上写真=三笘薫が合流して、U-24スペイン代表戦で最後のすり合わせに集中している(写真◎JMPA増田泰久)
「終わった後から次の試合が始まっている」
「一番大切なのは、食事と睡眠の質を上げること」
三笘薫が金メダル獲得のために挙げた絶対条件は、コンディションの維持だ。準決勝までの5試合は中2日、決勝に行けば最後は中3日となるものの、いずれにしろ「あっという間に終わる大会」という三笘の感覚の通りのスケジュールになっている。だからこそ、できるだけいい状態でピッチに立つことが必要で、そのためにはやはり、睡眠と食事なのだ。
予行演習と言ったら失礼かもしれないが、川崎フロンターレはACLで中3日の6連戦を戦った。総力戦となったこの大会で、三笘は第1戦、第3戦、第5戦と1試合おきに3試合に出場、残り3試合もベンチ入りした。
「中2日で6連戦だったので、試合後の疲労から次の試合への持っていき方だったり、予行というか、そういうところはよく分かりました」
今回は日本での生活になるから、ウズベキスタンでの隔離生活に比べれば精神的には安心できるだろう。
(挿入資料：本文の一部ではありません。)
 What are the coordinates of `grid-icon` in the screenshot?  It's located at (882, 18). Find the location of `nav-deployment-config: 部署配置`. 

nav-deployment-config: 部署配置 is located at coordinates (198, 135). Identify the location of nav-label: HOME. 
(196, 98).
しかし、高温多湿は疲れを助長する。
「リカバリーのところだと思うし、試合が終わった後から次の試合が始まっているという気持ちでやらないと、間に合わないところがあると思います。毎試合毎試合、フルコンディションに持っていくためには、休養がカギになると思う」
逆に言えば、しっかりとコンディションさえ整えば、頂点に立つことができるという自信でもある。
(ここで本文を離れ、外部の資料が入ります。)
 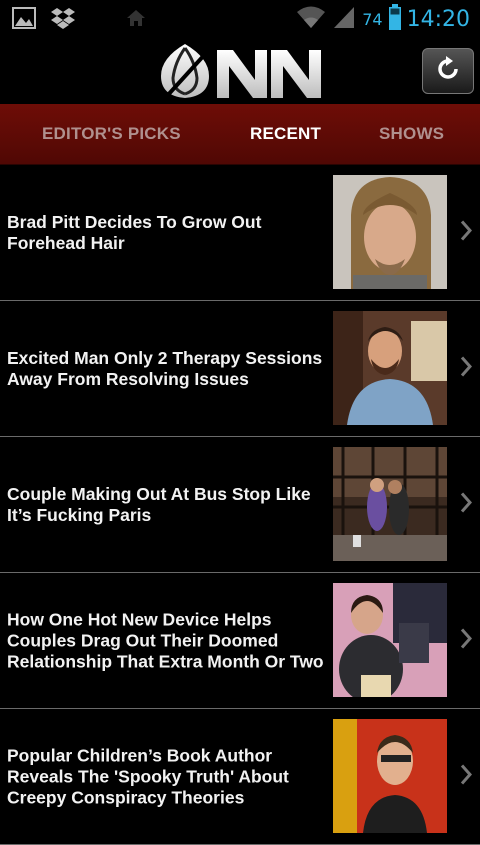 I want to click on onn-logo, so click(x=240, y=70).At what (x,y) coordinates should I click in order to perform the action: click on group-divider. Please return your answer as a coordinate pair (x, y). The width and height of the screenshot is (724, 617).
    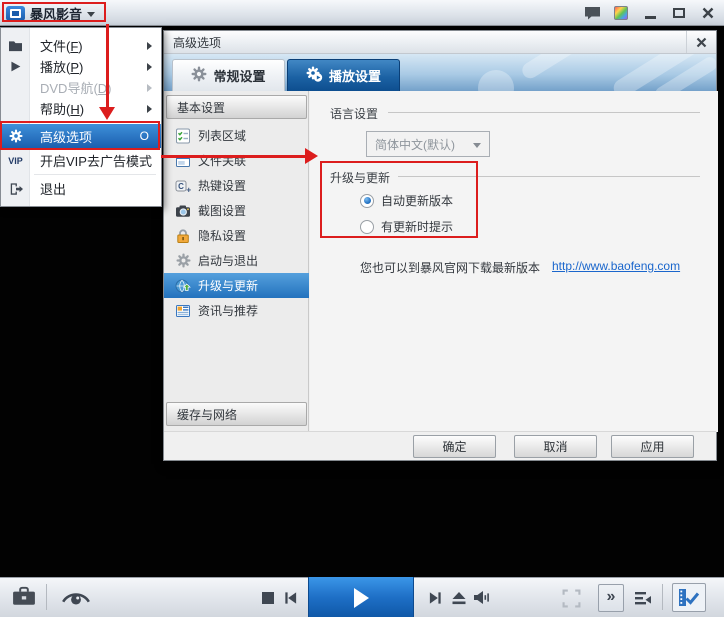
    Looking at the image, I should click on (544, 112).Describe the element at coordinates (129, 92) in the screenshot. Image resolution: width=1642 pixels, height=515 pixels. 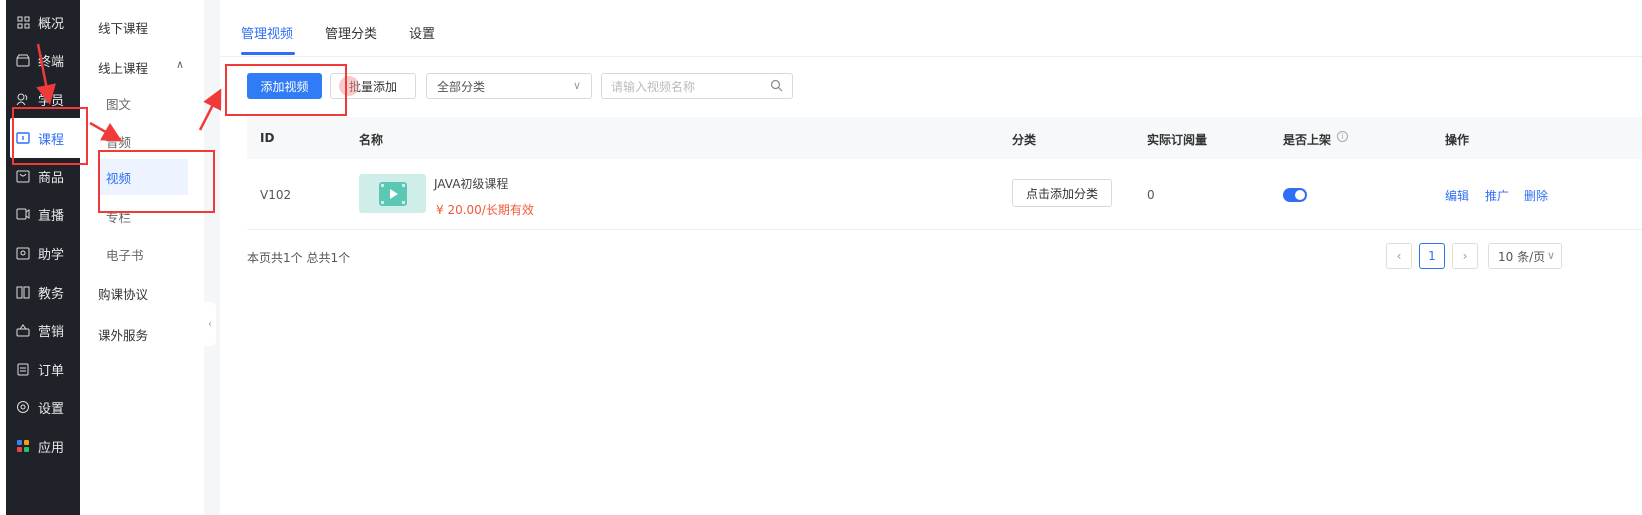
I see `annotation-arrows` at that location.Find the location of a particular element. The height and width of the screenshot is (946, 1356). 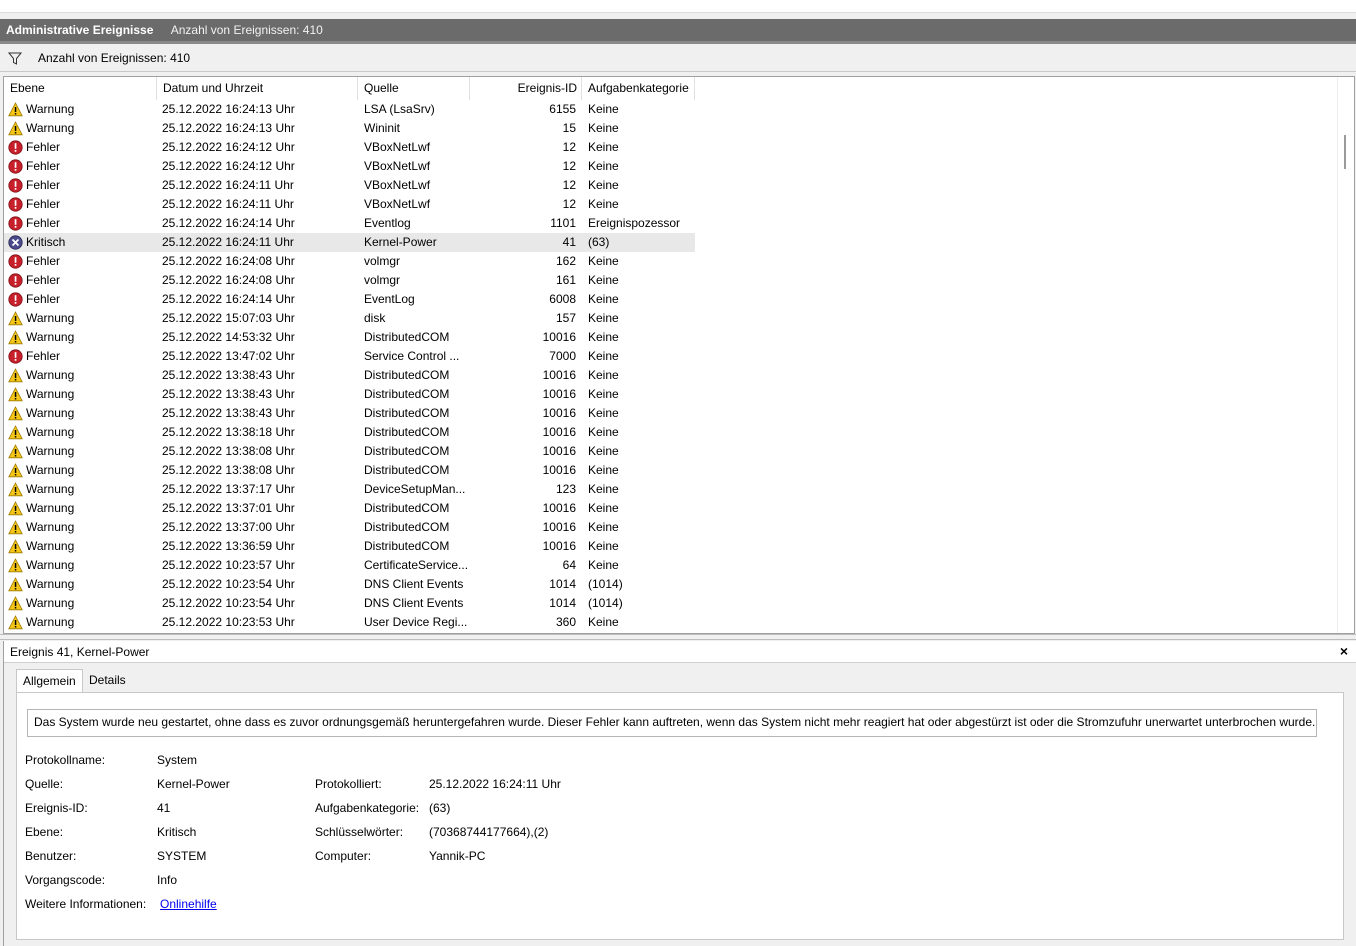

コンディション調整は試合中でも意識することができる。がむしゃらに走ることだけが、賢く戦う方法ではない。
「ACLでは自分たちがボールを保持する時間が長かったので、体力の消耗を抑えられたゲームが多かったけど、五輪はそうはいかないところもあると思います。湿度や気温も相当高いと予想されるので、いかにボールを握れるかがカギになると思うし、走行距離も多くなってくるわけではないので、うまくコンパクトに戦いながら、オンとオフを切り替えながら、試合の中でも自分たちの中で意志を合わせることが大事かなと思います」
小さなズレは蓄積されれば大きな疲労へとつながっていくから、仲間とのていねいなすり合わせが必要になる。三笘はU-24ホンジュラス戦は出場していないが、その分、注意深く見守った。
「前半は特に中盤の3枚だけでなく、前線の選手も、守備の切り替えだったり、守備の強度もそうだし、ボランチとのつながりも良い距離感でやっていたのは良かったと思います。一人ひとりの距離感を意識しつつ、ポジションチェンジしながら攻めていくところは、自分もいい刺激になりました」
その刺激は、本番前最後のU-24スペインとのテストマッチにぶつけていく。